The truth is that after eighteen months of stillness, I still do not have an answer.
“Use this forced pause to get to know yourself and understand what you truly want.” Perhaps this is the perverse reason why the hospital, from prison, can at times transform itself into a reassuring cradle. If it is true that being left alone with your thoughts in a 4×4 cell is torture, then being shipwrecked in the outside world without any direction can be just as much so.
And yet, when in doubt, I choose — and will always choose — the open sea. My apologies to Osho and all the yogis.
Give me back techno, sport, and travel.
I do not know how to stay still.
2nd Ending
2
The other part of me insists that I will never truly be able to accept myself, but that is not the case. Whether I like it or not, it is a process already underway, one that I have to let unfold.

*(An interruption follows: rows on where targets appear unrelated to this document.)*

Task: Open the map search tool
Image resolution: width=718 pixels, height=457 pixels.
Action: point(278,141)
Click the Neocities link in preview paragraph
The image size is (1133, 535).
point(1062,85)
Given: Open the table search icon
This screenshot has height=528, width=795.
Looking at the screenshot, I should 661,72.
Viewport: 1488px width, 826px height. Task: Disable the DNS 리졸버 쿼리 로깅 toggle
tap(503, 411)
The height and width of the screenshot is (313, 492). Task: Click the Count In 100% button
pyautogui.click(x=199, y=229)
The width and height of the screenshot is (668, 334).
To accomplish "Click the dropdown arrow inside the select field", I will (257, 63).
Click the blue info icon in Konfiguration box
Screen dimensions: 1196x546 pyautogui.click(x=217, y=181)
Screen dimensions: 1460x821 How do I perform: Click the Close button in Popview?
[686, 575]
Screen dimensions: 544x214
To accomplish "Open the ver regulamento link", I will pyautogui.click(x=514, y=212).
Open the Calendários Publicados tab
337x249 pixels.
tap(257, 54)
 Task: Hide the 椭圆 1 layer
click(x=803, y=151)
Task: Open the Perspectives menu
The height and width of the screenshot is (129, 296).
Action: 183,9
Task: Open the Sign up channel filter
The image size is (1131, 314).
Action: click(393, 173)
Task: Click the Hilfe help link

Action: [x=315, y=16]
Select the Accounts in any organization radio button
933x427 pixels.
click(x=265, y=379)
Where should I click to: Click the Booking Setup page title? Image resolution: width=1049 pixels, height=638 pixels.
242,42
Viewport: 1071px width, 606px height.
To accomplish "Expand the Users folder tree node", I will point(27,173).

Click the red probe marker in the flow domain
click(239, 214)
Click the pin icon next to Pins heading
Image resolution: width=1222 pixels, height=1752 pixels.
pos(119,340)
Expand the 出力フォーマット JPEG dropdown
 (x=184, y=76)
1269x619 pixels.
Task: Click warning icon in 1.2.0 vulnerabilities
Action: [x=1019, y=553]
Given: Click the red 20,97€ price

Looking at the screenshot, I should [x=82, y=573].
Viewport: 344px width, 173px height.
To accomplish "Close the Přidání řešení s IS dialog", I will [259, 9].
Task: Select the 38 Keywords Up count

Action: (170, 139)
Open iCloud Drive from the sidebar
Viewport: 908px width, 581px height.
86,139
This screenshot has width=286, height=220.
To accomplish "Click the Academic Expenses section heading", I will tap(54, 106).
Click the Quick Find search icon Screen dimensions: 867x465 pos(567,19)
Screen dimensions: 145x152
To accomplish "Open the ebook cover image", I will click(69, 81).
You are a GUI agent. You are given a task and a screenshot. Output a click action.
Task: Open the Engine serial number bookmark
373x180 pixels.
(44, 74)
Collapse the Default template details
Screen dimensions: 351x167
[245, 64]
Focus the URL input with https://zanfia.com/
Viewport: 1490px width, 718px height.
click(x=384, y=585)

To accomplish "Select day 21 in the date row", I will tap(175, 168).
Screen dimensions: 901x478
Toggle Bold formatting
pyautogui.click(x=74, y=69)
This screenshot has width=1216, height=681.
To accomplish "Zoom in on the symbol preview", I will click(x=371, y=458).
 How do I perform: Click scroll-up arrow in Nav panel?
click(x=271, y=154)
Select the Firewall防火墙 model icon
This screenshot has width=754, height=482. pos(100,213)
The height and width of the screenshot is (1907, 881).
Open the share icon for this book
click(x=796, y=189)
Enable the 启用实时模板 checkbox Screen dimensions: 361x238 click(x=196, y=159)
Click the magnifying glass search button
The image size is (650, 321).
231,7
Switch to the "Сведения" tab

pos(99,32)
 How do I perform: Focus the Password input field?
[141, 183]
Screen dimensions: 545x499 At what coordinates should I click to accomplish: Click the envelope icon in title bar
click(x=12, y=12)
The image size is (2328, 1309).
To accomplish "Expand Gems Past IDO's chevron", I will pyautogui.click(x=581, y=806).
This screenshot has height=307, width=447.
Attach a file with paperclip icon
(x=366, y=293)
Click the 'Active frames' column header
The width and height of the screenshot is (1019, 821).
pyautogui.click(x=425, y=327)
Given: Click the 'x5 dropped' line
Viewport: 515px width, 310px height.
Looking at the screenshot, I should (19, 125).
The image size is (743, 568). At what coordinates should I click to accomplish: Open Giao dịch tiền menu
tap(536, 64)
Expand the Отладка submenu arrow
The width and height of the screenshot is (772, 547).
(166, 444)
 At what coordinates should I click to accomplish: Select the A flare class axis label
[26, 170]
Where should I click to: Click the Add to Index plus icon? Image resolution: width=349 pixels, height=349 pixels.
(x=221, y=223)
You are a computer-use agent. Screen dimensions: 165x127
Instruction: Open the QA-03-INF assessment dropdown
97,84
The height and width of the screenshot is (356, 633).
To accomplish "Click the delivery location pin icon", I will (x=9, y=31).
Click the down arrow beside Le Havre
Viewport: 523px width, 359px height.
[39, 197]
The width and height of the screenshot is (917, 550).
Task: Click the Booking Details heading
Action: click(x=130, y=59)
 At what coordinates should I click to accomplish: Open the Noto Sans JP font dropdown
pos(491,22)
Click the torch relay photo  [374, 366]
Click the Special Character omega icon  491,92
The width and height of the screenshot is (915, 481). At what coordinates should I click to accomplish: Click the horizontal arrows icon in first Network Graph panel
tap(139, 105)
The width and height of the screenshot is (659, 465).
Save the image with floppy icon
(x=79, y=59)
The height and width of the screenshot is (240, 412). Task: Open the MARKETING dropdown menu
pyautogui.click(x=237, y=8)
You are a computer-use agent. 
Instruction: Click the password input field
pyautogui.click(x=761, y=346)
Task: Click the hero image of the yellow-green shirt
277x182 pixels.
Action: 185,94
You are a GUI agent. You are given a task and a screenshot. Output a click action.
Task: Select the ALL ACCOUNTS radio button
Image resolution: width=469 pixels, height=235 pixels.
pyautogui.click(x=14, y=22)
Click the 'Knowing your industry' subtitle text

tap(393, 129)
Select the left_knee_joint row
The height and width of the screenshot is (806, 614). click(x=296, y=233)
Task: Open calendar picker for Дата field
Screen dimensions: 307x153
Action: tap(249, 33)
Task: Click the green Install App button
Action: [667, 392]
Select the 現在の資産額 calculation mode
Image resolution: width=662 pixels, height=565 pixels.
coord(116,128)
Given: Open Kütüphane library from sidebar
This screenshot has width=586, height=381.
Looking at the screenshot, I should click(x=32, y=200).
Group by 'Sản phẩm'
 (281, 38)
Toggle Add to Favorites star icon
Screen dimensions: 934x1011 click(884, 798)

I am beginning to kick less.
I do not know how many summers will pass before I can swim in the sea again, how many months before I can walk without crutches. How many years before a bike ride, a full workout at the gym, a day of trekking. I do not even know whether any of this will ever be within reach, or whether it is merely a chimera I cling to so as not to collapse completely.
What I do know, however, is that what once felt like a life on hold is, in reality, simply a different life — one I am only now learning to live with.
Over the past months and years, I have been surrounded by beautiful people who have shown me what friendship truly means. They have stood by me with a plate of pasta, a glass of wine, a walk in the park.
I often say that what I miss most is spontaneity: it is difficult when your autonomy is so limited. And yet, I have managed to sketch out a few small detours. I have spent brief periods away from home, met new companions along the way, shared stories.
With effort, I am managing to furnish the tunnel, to make it a little more colourful.
I cannot climb Everest — not even the Alban Hills — but I can read, write, produce techno music on Ableton, improve my German.
Even if in a slower, more settled, less restless way, I am still living.